*DIRECTIVE*. Rewrite the stretch of the listing from the line containing "Attach a file with paperclip icon" through the line containing "This screenshot has width=1017, height=635." as a numbered list. Skip blank lines and leave the pictures out.
Begin GIVEN RECORDS
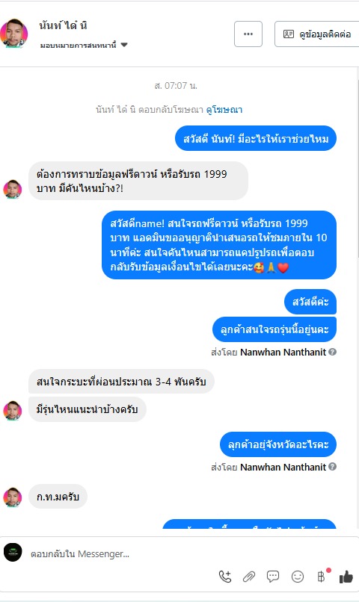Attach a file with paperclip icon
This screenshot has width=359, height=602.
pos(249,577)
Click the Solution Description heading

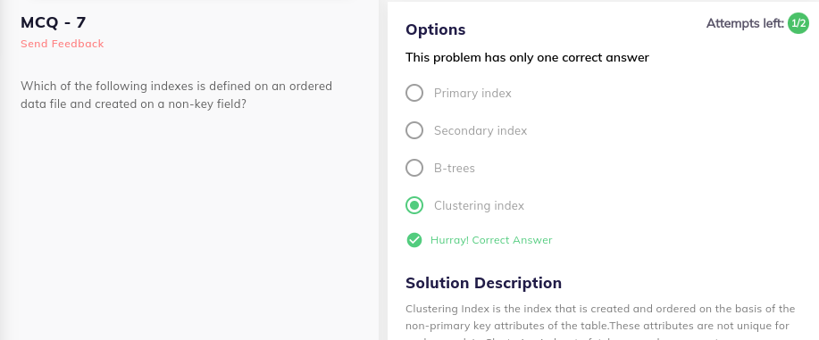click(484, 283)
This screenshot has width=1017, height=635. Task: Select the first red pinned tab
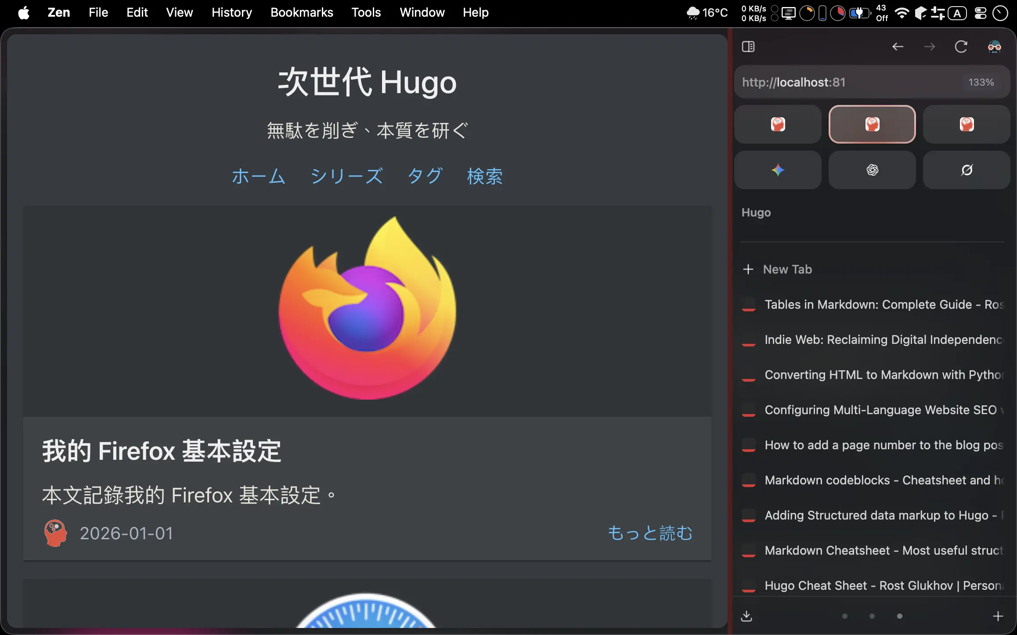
End GIVEN RECORDS
Begin GIVEN RECORDS
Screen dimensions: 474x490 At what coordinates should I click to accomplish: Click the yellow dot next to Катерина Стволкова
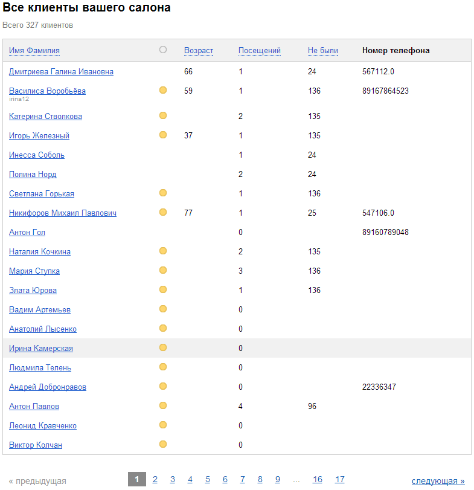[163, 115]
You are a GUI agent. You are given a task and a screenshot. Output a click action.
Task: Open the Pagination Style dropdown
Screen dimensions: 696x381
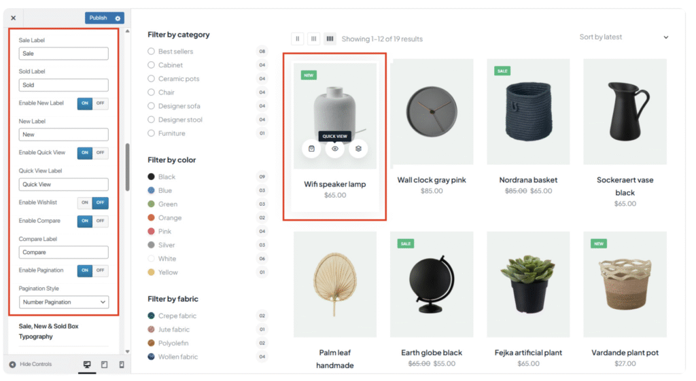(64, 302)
End GIVEN RECORDS
*THE SOLUTION*.
1. Attach a file with paperclip icon
2. This screenshot has width=359, height=602.
3. pos(249,577)
4. Click the Solution Description heading
5. click(484, 283)
6. This screenshot has width=1017, height=635. Task: Select the first red pinned tab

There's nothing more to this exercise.